Осколки
Шрифт:
ХЬЮМАН: На сколько затронул вас экономический кризис?
ГЕЛЬБУРГ: Никакого сравнения с тридцать вторым — тридцать шестым годами. Скажем так: тогда у нас следовали одна распродажа с молотка за другой. Но дело устояло.

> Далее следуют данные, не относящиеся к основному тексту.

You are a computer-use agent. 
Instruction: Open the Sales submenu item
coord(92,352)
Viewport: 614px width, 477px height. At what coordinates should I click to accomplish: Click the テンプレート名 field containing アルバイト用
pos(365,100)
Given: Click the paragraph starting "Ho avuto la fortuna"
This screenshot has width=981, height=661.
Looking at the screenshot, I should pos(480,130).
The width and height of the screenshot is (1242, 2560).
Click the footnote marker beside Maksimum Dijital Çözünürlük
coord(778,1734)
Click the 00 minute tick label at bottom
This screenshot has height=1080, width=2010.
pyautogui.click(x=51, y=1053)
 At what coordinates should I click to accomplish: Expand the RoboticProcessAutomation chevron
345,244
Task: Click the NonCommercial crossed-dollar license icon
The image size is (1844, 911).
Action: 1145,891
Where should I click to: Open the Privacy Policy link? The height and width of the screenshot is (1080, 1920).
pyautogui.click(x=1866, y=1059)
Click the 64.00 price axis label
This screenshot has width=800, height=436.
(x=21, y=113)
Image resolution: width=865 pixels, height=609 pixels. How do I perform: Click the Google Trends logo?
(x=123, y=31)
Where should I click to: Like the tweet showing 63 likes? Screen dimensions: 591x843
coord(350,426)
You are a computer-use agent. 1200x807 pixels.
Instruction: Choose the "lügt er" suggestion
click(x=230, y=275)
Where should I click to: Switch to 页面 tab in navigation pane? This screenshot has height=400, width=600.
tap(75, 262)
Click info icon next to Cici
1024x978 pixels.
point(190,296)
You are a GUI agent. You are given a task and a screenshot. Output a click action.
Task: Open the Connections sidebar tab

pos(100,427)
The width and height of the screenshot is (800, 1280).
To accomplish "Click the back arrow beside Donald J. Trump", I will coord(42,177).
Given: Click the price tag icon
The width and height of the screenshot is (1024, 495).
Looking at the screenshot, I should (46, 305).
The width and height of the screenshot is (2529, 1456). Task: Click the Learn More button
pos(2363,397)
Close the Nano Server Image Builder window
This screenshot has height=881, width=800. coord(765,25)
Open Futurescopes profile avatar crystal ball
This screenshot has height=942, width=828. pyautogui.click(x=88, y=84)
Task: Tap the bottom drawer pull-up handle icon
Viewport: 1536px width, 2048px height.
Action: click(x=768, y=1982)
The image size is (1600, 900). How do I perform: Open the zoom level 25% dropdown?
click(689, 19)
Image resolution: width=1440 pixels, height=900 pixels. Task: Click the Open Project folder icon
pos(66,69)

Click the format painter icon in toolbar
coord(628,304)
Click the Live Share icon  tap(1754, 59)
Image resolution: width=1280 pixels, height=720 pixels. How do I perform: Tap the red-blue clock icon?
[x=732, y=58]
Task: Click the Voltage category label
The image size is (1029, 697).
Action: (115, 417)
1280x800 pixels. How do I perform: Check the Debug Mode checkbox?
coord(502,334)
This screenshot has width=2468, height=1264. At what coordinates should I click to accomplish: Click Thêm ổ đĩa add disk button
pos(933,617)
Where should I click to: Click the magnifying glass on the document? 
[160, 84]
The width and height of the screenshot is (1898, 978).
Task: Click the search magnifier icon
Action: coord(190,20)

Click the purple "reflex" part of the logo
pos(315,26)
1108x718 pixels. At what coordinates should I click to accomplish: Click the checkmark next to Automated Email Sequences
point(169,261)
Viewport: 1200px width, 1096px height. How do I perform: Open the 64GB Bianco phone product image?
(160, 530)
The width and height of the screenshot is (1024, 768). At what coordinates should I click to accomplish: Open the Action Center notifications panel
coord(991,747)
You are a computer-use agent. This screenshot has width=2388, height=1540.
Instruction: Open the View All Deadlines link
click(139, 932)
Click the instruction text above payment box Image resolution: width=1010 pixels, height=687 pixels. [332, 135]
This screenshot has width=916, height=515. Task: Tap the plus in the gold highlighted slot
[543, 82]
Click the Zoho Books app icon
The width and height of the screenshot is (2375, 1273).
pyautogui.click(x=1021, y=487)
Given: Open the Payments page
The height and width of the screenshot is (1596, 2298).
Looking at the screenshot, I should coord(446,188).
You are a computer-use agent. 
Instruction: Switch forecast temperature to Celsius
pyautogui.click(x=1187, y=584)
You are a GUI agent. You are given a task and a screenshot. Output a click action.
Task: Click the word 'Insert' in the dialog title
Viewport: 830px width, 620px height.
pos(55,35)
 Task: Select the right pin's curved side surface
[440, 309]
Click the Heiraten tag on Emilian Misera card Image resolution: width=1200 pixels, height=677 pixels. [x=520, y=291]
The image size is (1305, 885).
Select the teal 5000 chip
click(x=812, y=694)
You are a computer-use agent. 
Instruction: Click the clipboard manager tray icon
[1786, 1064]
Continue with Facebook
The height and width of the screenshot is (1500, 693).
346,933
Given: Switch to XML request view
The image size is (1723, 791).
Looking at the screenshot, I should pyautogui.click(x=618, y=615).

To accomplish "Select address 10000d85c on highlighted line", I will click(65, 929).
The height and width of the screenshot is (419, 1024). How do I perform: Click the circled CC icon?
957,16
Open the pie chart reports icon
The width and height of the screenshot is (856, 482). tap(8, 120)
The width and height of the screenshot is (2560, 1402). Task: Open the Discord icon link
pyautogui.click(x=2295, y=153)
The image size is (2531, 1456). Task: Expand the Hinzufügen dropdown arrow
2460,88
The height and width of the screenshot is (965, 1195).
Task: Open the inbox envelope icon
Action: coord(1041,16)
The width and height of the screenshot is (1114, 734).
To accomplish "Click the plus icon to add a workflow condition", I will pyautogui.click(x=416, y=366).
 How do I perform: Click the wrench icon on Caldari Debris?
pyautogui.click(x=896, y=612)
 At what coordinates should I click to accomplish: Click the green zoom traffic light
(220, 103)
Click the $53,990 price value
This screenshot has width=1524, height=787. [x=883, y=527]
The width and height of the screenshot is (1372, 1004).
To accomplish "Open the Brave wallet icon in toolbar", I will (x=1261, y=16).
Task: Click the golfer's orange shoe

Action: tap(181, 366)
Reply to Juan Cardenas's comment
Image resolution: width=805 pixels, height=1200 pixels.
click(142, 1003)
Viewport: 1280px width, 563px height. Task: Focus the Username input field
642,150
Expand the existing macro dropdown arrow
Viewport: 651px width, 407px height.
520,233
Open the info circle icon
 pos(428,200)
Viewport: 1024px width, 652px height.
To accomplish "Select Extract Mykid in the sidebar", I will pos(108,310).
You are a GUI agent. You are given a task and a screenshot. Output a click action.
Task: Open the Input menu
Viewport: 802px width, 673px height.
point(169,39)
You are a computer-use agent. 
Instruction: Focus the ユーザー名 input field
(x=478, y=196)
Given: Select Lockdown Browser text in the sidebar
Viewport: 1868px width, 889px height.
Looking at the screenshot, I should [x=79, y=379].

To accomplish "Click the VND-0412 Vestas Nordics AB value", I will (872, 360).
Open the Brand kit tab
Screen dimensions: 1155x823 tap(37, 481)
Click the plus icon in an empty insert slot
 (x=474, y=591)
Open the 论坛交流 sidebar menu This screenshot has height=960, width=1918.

ХЬЮМАН: И вы руководите отделением.
ГЕЛЬБУРГ: Надо мной только мистер Кейз. Стентон Уилли Кейз. Он председатель и президент. Вы, наверное, не интересуетесь регатой.
ХЬЮМАН: А что?
ГЕЛЬБУРГ:
ХЬЮМАН: А, да. Кажется, я читал об этом…
ГЕЛЬБУРГ: Он уже дважды приглашал меня к себе на борт.
ХЬЮМАН: Правда?
ГЕЛЬБУРГ: (усмехнувшись). Единственный еврей, нога которого коснулась его палубы.
ХЬЮМАН: Надо же.
ГЕЛЬБУРГ: Я вообще единственный еврей, когда-либо работавший в «Бруклин Гаранти».
ХЬЮМАН: Вот как!
ГЕЛЬБУРГ: А фирма существует уже с 1890 года. Я начал в ней сразу после окончания торговой школы и постепенно пробился. Они прекрасно ко мне относились, это выдающаяся фирма.
Долгая пауза. Хьюман внимательно рассматривает Гельбурга, сидящего в горделивой позе и черпающего уверенность в себе в воспоминаниях о своем успехе. Потом Гельбург медленно поворачивается к нему.
А почему это должно быть что-то психическое?
ХЬЮМАН: Это неосознанно, как, например… Ну, возьмите хоть себя: вы одеты во все черное. Можно узнать, почему?
ГЕЛЬБУРГ: Я хожу в черном со времен «High School».
ХЬЮМАН: В общем, никаких особых причин.
ГЕЛЬБУРГ: (пожимает плечами). Просто мне нравится, и больше ничего.
ХЬЮМАН: Вот и у вашей жены тоже: она не знает, почему так делает, но что-то, глубоко сидящее внутри, толкает ее к этому. А вы думаете иначе?
ГЕЛЬБУРГ: Не знаю.
ХЬЮМАН: Вы полагаете, она знает, что делает?
ГЕЛЬБУРГ: В общем, я люблю черное по деловым соображениям.
ХЬЮМАН: Укрепляет ваш авторитет?
ГЕЛЬБУРГ: Не то чтобы авторитет, просто мне хотелось выглядеть постарше. Знаете, мне было пятнадцать, когда я закончил школу и в двадцать уже поступил на фирму. И я всегда знал, что делаю.
ХЬЮМАН: Вы считаете, это она специально?
ГЕЛЬБУРГ: Короче — она парализована, и это невозможно организовать себе самому, не так ли?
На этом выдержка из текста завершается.